His wife Margaret and son Samuel had also travelled to Thailand.
"It is just so unusual when you look at it. Emma was the least affected but was still seriously ill herself."
He expected her to be discharged from hospital within a couple of days.
"But knowing my daughter she won't want to leave Amanda. She will very likely spend time with her, even though her mother and father are now there as well."
TRIBUTES FLOW
Meanwhile, friends and family have paid tribute to the "beautiful and lovely" Ms Carter.
Ms Carter's father, Richard, said yesterday he had been told the toxin that killed his daughter was extremely rare.
"They get one death every two years, but it seems only the tourists get it, the locals are immune to it."
Mr Carter said it appeared all three women had bought meals at a "curry place" in Chiang Mai's food market.
He and his wife, Anne, got a call at their home in Auckland on Friday from the Chiang Mai Ram Hospital, saying their daughter was ill.
"We spoke with her about 10pm that night and it appeared to be just bad food poisoning. But within an hour of our conversation the thing just spread to her heart and strangled her heart."
He said her heart was functioning at only 10 per cent of its capacity but she struggled on and survived the night.

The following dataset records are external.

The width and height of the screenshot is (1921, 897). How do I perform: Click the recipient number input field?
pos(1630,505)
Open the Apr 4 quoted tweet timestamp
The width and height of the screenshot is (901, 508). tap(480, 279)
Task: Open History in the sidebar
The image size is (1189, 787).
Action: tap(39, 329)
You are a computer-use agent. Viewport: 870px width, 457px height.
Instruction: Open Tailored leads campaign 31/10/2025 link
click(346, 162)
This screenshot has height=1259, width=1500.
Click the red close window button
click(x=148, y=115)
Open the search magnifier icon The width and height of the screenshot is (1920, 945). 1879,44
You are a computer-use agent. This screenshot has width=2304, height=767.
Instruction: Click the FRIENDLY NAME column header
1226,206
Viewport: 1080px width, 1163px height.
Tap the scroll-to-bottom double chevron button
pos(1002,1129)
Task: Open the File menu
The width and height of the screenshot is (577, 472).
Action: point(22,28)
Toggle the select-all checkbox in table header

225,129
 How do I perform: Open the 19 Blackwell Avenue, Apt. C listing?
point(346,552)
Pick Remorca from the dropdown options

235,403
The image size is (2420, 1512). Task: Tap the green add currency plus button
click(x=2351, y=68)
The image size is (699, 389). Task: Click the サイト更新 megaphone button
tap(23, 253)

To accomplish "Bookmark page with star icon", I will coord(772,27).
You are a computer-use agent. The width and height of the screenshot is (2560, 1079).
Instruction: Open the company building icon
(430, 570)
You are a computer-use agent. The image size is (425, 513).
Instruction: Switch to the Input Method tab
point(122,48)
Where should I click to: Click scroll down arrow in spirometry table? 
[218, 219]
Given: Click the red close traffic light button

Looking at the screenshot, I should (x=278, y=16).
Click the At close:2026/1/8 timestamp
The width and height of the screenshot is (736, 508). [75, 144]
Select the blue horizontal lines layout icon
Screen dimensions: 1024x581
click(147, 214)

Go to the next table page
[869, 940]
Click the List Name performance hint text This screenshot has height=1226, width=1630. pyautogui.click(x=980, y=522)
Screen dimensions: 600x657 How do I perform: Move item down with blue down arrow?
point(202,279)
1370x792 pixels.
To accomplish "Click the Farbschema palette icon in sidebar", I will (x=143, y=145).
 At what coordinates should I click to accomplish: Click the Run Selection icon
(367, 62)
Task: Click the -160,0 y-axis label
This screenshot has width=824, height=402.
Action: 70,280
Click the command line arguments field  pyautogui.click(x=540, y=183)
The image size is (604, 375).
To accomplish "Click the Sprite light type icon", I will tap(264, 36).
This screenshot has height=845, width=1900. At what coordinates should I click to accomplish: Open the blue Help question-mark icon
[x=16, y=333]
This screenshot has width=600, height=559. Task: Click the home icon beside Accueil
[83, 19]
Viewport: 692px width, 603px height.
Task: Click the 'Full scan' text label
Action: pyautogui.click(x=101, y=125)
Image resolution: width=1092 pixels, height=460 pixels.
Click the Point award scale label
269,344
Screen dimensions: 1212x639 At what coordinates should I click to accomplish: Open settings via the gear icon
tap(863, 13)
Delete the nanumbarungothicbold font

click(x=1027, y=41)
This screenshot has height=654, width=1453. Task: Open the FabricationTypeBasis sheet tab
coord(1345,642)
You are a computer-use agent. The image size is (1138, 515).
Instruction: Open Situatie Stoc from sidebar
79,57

"I managed to get a few calls to Sarah in the meantime, but she had all this stuff down her throat and she couldn't talk to me."
She died on Sunday night, at 3.30am Thai time.
Mr Carter said his wife was in transit at Bangkok Airport and he had to call and tell her the news.
Ms Carter is survived by her 19-year-old brother Ryan and 17-year-old sister Nicole. The Carters were expecting their daughter's body to be returned home on Friday and funeral services were being planned in Auckland and Wellington.
Tributes to her flowed in yesterday, with friend Anna Smith saying: "Our beautiful Sez. We could not have had a more beautiful friend. You were there for all of us, even in the middle of the night with no explanation. I love you, and will miss you forever."
Ms Carter, who was raised in Auckland and attended Macleans College, graduated from Victoria University with an accountancy degree and had been working at BDO Spicer in Wellington.
The director of neurology at Chulalongkorn University Hospital in Bangkok, Thiravat Hemachudha, said the seaweed toxin was "extremely rare".
The term probably referred to the cigutera toxin, which could be found in certain types of seaweed around Thailand.
Fish, commonly sea bass or sea eels, could eat the poisonous seaweed without harm but the toxin remained inside them and could be passed on to anyone eating them.
Dr Winai Wananukul from the Poison Control Centre in Bangkok said the clinical features of Ms Carter's case suggested her death was caused by "heart dysfunction".
"Possible causes of the fatal illness include poisoning from toxic substance or toxin, infective process is not completely excluded."